AP 1.2.a.iv Short story workshops with students


The first workshop was with Oliver Farrow (Composer), Simon Paton (Composer), myself and Daniel. The second was with Hannah McDonald (singer), Maja Pluta (violinist), Laura Farre Rozada (pianist and PhD student), Daniel and myself.
During the first workshop we read through the story a couple of times and discussed how everyone responded to the characters differently. We also discussed where the weakest points were in the story. We then read through the sections of the story that are in dialogue. Oliver felt that Pantele was a very moany and grouchy character, and male. Pantele was thought to maybe be wearing pyjamas. Xoe would be dressed like a high-powered businessman in a suit with a briefcase. We discussed the addition of the character of the star itself, maybe as a group of people in a chorus, or also the possibility of it just being an object, or even an instrument. The majority of the participants felt that it would be better to have the star as a character with performer or performers. We discussed how the two timelines work and whether it is clear that the astronomer is taking a journey as well during the piece. I questioned the participants on whether it was sufficient for the TRAPPIST planetary system story to be in the mind of the astronomer or if this was a form of narrative cheat. The participants disagreed that this was problematic and encouraged me that it would work for this to be the case.

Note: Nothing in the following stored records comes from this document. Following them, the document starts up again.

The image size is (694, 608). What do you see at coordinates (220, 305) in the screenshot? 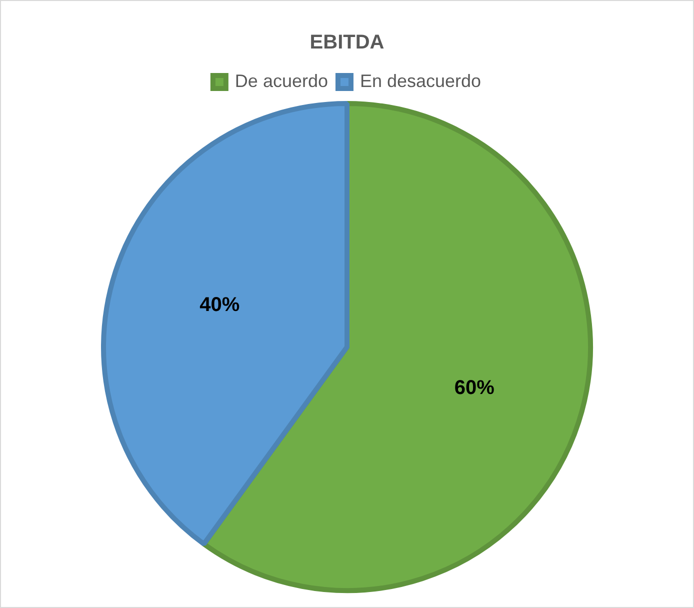
I see `data-label: 40%` at bounding box center [220, 305].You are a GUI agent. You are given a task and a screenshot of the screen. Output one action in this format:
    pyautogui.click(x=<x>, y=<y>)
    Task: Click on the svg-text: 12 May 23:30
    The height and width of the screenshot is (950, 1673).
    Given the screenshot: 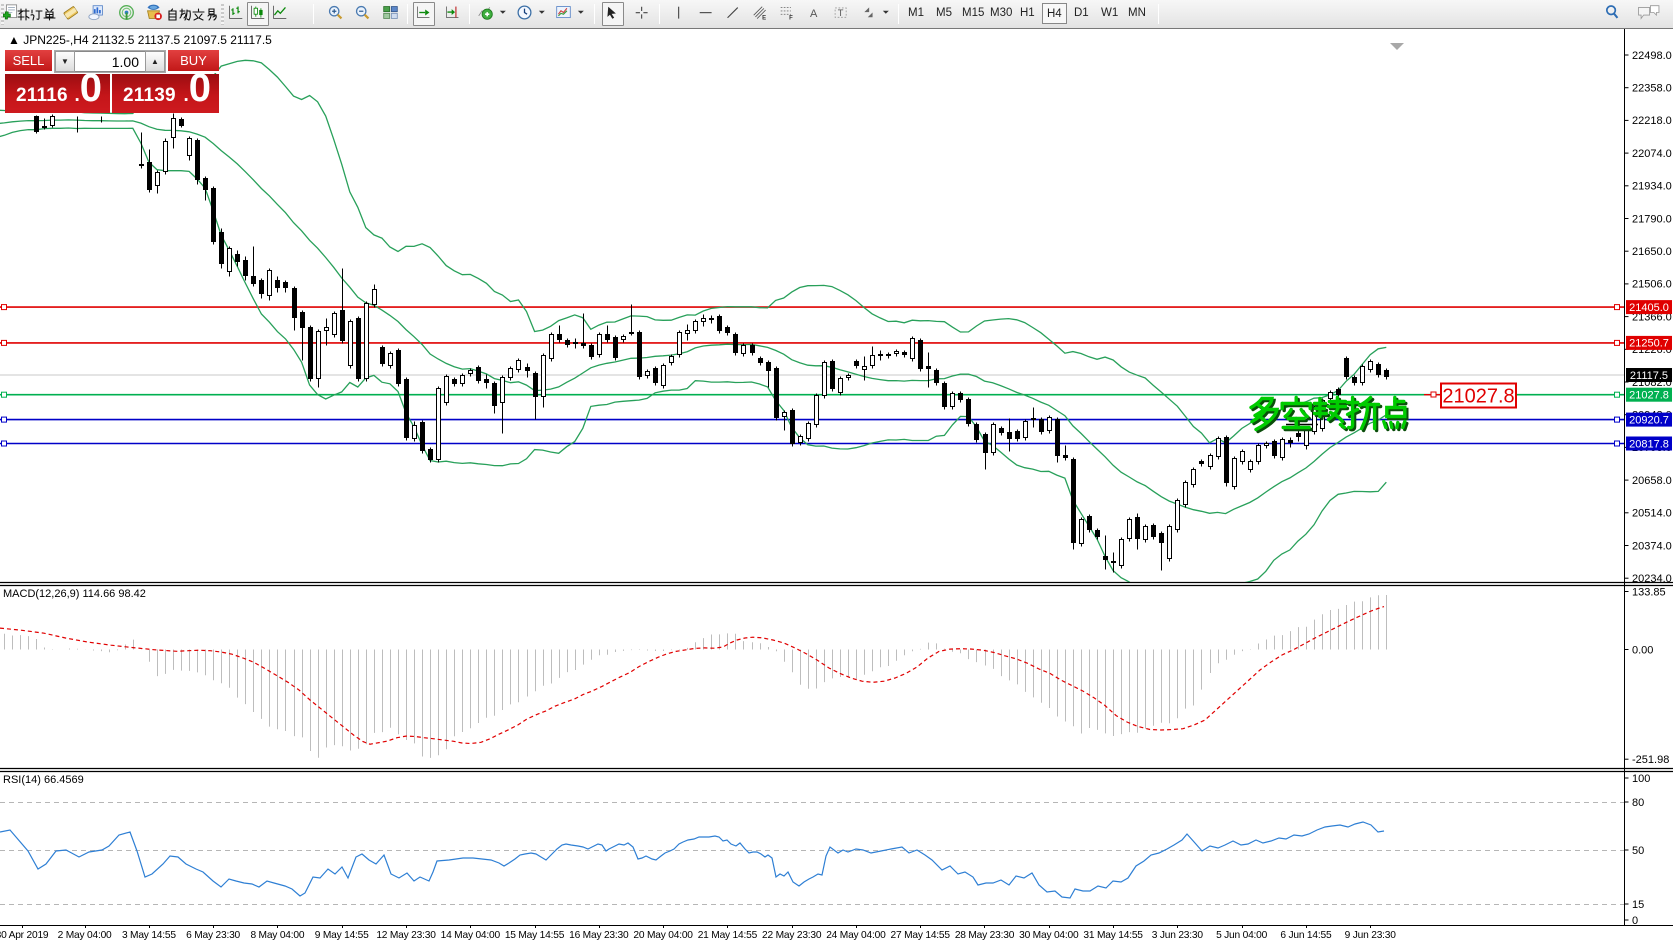 What is the action you would take?
    pyautogui.click(x=406, y=936)
    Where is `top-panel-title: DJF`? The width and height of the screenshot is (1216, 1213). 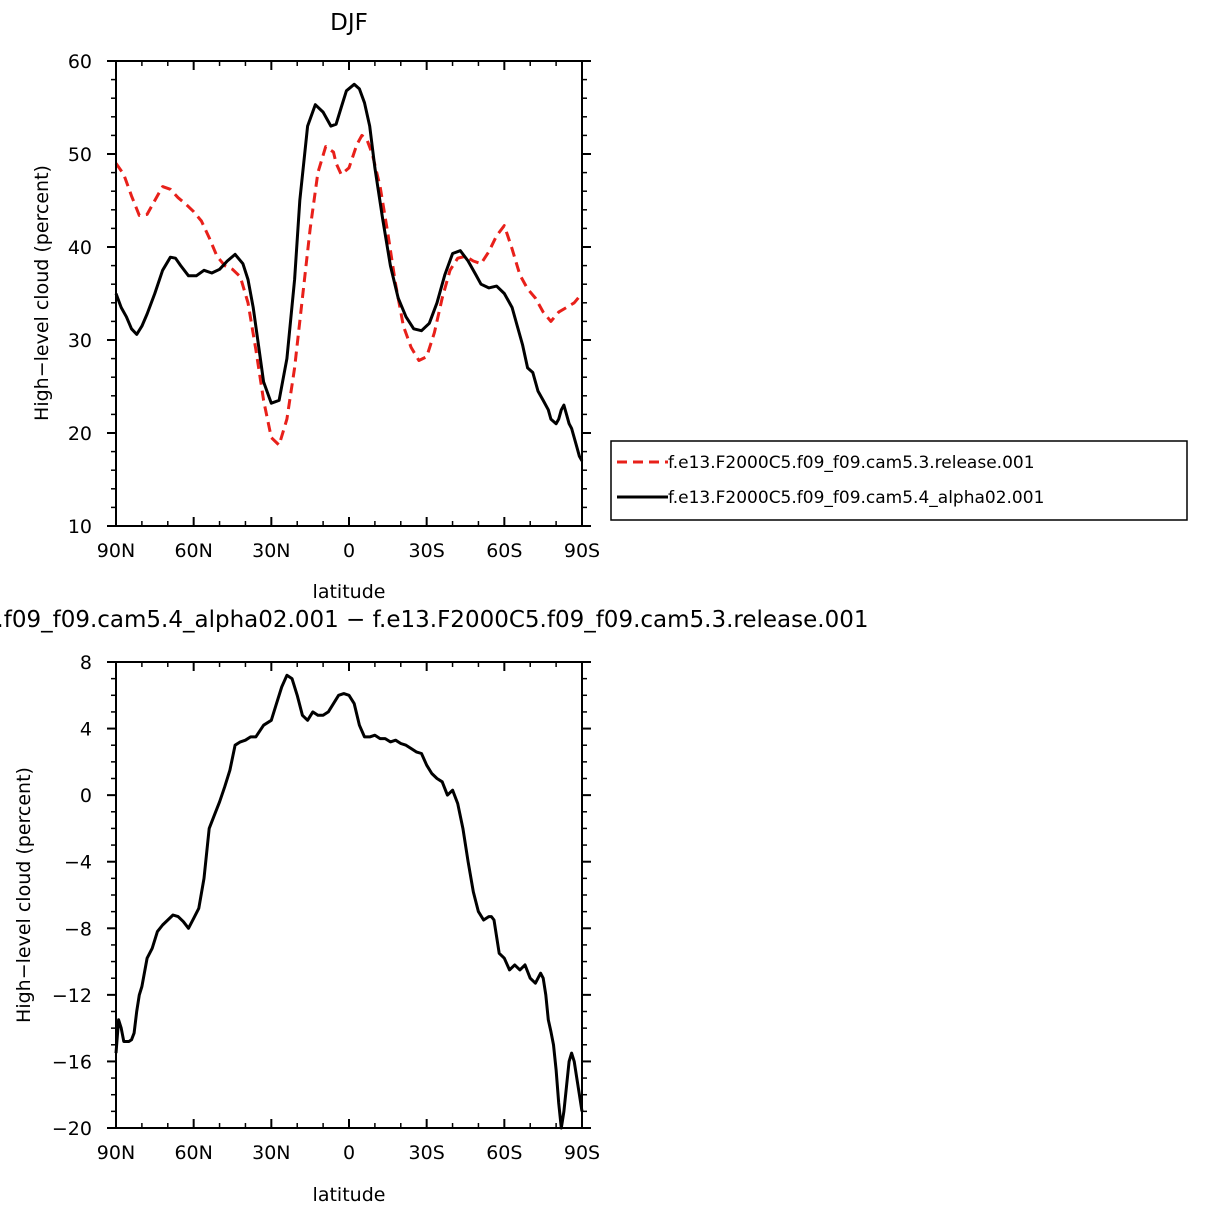 top-panel-title: DJF is located at coordinates (349, 23).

In the second workshop we went much further into discussing the individual characters. Whilst reading it Hannah found that a lot of what happened with Xoe and Pantele was almost of a sexual nature - and if not that then it certainly represented a coming-of-age idea. Pantele was less moany and annoying in this reading of the character. She (for here she was a girl) was trying to generate a sense of self outside of the confines of her home and Xoe would help her do this. There is a lot of anxiety and innocence in the way Hannah read this character. Xoe also came across initially as a fast paced, crazy older sister on business trips around the galaxy. However later we discussed the possibility of Xoe being a more laid back and wise traveller type, almost as a grandmother or guru.